Financial institutions like iShares, HANetf, Swisscanto, State Street, XTrackers, Invesco, and WisdomTree are popular choices.
The key considerations as which fund may be right for you, comes down to:
- Costs
- Fund size
- Domicile
- Liquidity
- Physical gold or derivative based.
- Vault storage location
- And availability in your jurisdiction.
How do costs compare to traditional gold dealers?
So you can see the difference, we’ve compared the spread and prices for buying gold, through a traditional gold dealer like the UK Royal Mint, versus using a gold investment fund.
| Traditional Gold Brokers | Gold Investment Funds | |
|---|---|---|
| Initial Purchase Fees | Up to 7% based on the spread charged above market prices. | 1% initial set-up fee. |
| Ongoing Fees | Storage and insurance costs up to 2.4% per year . | Investment account custody fees usually range from 0.3-0.5% per year. For the best value funds, fund management fees range from 0.1-0.6% per year. If you’re receiving ongoing advice or financial planning related to your investment, you’ll pay an additional fee for this. We charge 1% per year. |
| Redemption Fees | £10 per withdrawal. | None. |
| Total Cost Over 5 Years | If you bought gold from a traditional broker, held it for five years, then sold it. In total you’d pay 3.8% per year. | Using a gold backed investment fund, over five years would cost 1.75% per year. Less than half the annual cost. |
Is gold still a good investment in 2025?
Gold can act as a diversifier for your investment portfolio, but it’s certainly not the only asset you should be considering.
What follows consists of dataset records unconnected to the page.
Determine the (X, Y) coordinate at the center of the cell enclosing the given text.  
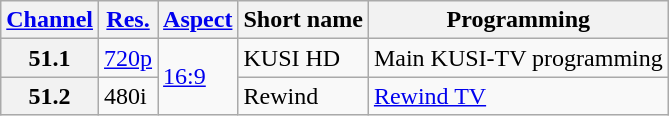
720p (128, 58)
Rewind TV (518, 96)
Programming (518, 20)
51.2 (50, 96)
Short name (303, 20)
Rewind (303, 96)
Res. (128, 20)
Main KUSI-TV programming (518, 58)
Channel (50, 20)
Aspect (198, 20)
480i (128, 96)
51.1 (50, 58)
KUSI HD (303, 58)
16:9 (198, 77)
Pinpoint the cell where the given text exists, returning its [X, Y] midpoint coordinate. 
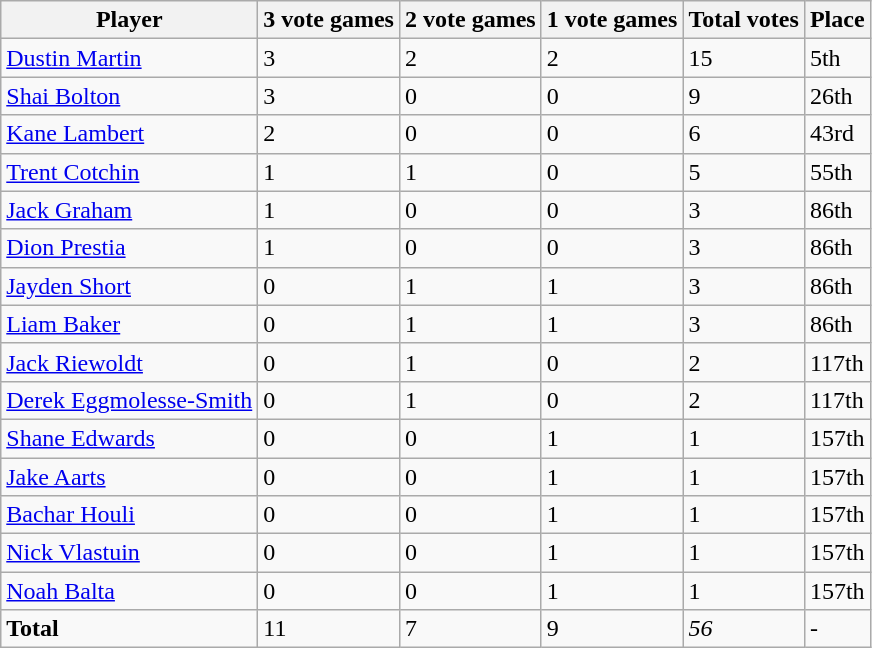
Shane Edwards [130, 438]
- [837, 629]
Noah Balta [130, 591]
Shai Bolton [130, 96]
Total [130, 629]
Jack Riewoldt [130, 362]
Derek Eggmolesse-Smith [130, 400]
43rd [837, 134]
Trent Cotchin [130, 172]
56 [744, 629]
15 [744, 58]
Player [130, 20]
6 [744, 134]
26th [837, 96]
Jayden Short [130, 286]
Place [837, 20]
55th [837, 172]
Liam Baker [130, 324]
Nick Vlastuin [130, 553]
3 vote games [329, 20]
1 vote games [612, 20]
Kane Lambert [130, 134]
Bachar Houli [130, 515]
Jake Aarts [130, 477]
Jack Graham [130, 210]
5 [744, 172]
Dustin Martin [130, 58]
Dion Prestia [130, 248]
Total votes [744, 20]
5th [837, 58]
7 [470, 629]
2 vote games [470, 20]
11 [329, 629]
Scan for the cell matching the given text and deliver its [x, y] coordinate at center. 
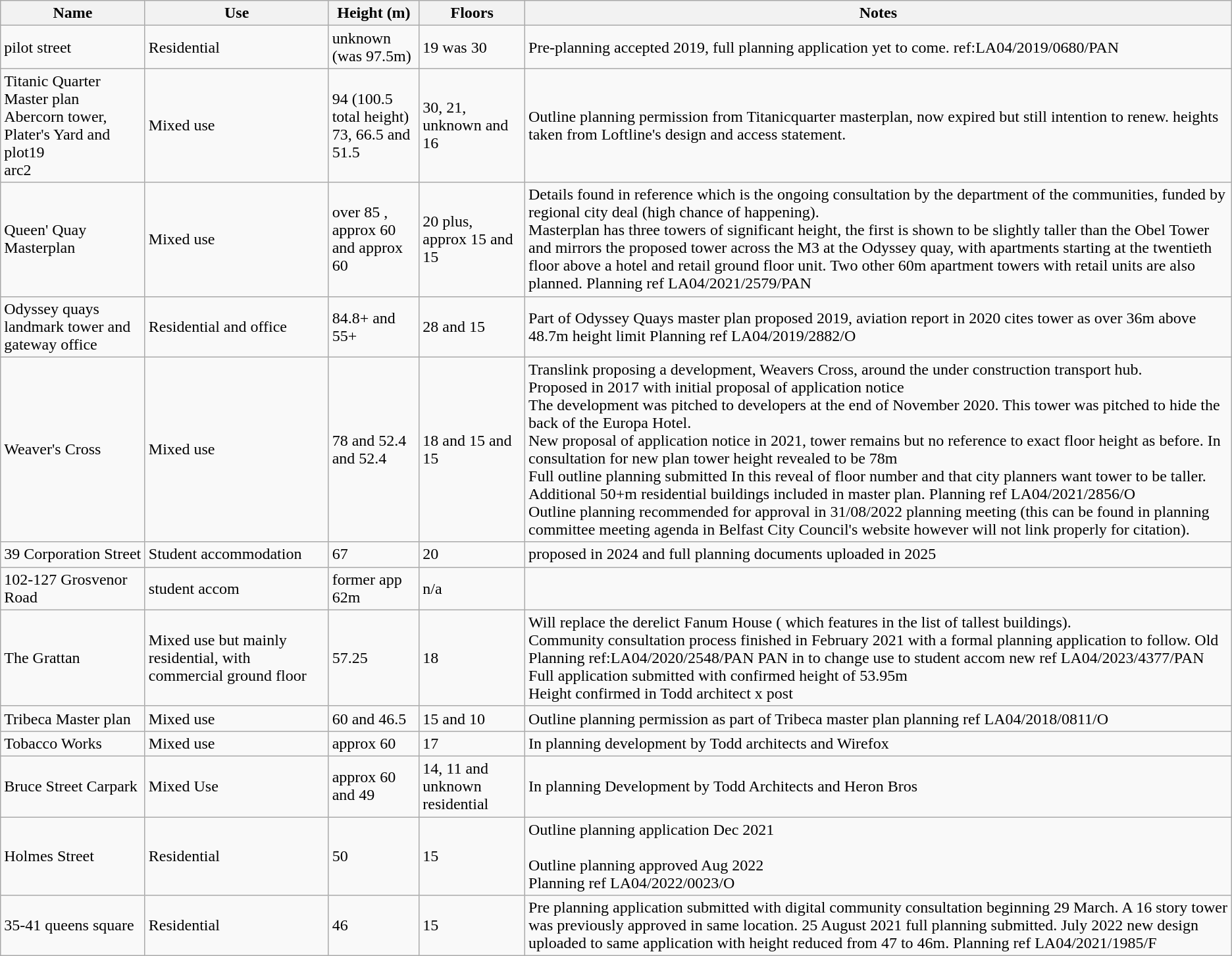
50 [374, 856]
unknown (was 97.5m) [374, 47]
94 (100.5 total height)73, 66.5 and 51.5 [374, 125]
30, 21, unknown and 16 [473, 125]
approx 60 [374, 743]
57.25 [374, 657]
28 and 15 [473, 326]
Height (m) [374, 13]
14, 11 and unknown residential [473, 786]
19 was 30 [473, 47]
20 [473, 554]
approx 60 and 49 [374, 786]
The Grattan [73, 657]
Name [73, 13]
Use [237, 13]
former app 62m [374, 588]
Odyssey quays landmark tower and gateway office [73, 326]
Mixed use but mainly residential, with commercial ground floor [237, 657]
102-127 Grosvenor Road [73, 588]
20 plus,approx 15 and 15 [473, 240]
Outline planning permission as part of Tribeca master plan planning ref LA04/2018/0811/O [879, 718]
18 and 15 and 15 [473, 449]
Bruce Street Carpark [73, 786]
Floors [473, 13]
60 and 46.5 [374, 718]
Pre-planning accepted 2019, full planning application yet to come. ref:LA04/2019/0680/PAN [879, 47]
Residential and office [237, 326]
Mixed Use [237, 786]
n/a [473, 588]
Holmes Street [73, 856]
In planning Development by Todd Architects and Heron Bros [879, 786]
78 and 52.4 and 52.4 [374, 449]
Tribeca Master plan [73, 718]
18 [473, 657]
Weaver's Cross [73, 449]
67 [374, 554]
Queen' Quay Masterplan [73, 240]
39 Corporation Street [73, 554]
Tobacco Works [73, 743]
15 and 10 [473, 718]
student accom [237, 588]
Outline planning application Dec 2021Outline planning approved Aug 2022 Planning ref LA04/2022/0023/O [879, 856]
over 85 ,approx 60 and approx 60 [374, 240]
46 [374, 925]
84.8+ and 55+ [374, 326]
proposed in 2024 and full planning documents uploaded in 2025 [879, 554]
Student accommodation [237, 554]
Titanic Quarter Master plan Abercorn tower,Plater's Yard and plot19arc2 [73, 125]
17 [473, 743]
In planning development by Todd architects and Wirefox [879, 743]
Notes [879, 13]
pilot street [73, 47]
35-41 queens square [73, 925]
Search for the cell housing the specified text and yield its (x, y) center coordinate. 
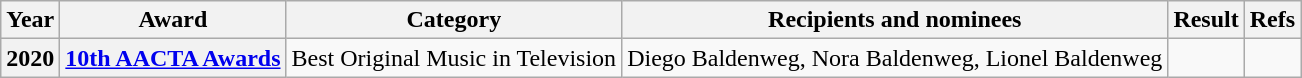
Year (30, 20)
Recipients and nominees (895, 20)
Diego Baldenweg, Nora Baldenweg, Lionel Baldenweg (895, 58)
Result (1206, 20)
Refs (1272, 20)
Best Original Music in Television (454, 58)
Category (454, 20)
Award (173, 20)
2020 (30, 58)
10th AACTA Awards (173, 58)
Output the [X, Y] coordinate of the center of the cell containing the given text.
This is because it’s common for very long periods, for gold to underperform other asset classes, and even inflation.
The chart below shows the performance of gold over 5 year periods, since 1990 – compared to US Stocks, Developed Ex-US (EAFE) Stocks, and Emerging Market (EM) Stocks.

As you can see, through most periods, gold underperformed equities. But in the worst periods for equities, it was very resilient.
This is why I see gold as something which can complement a diversified portfolio equities and bonds.
Rather than speculating on future prices, the right portfolio for you should be selected considering your future income needs and lifestyle costs. With assets chosen deliberately to support your future.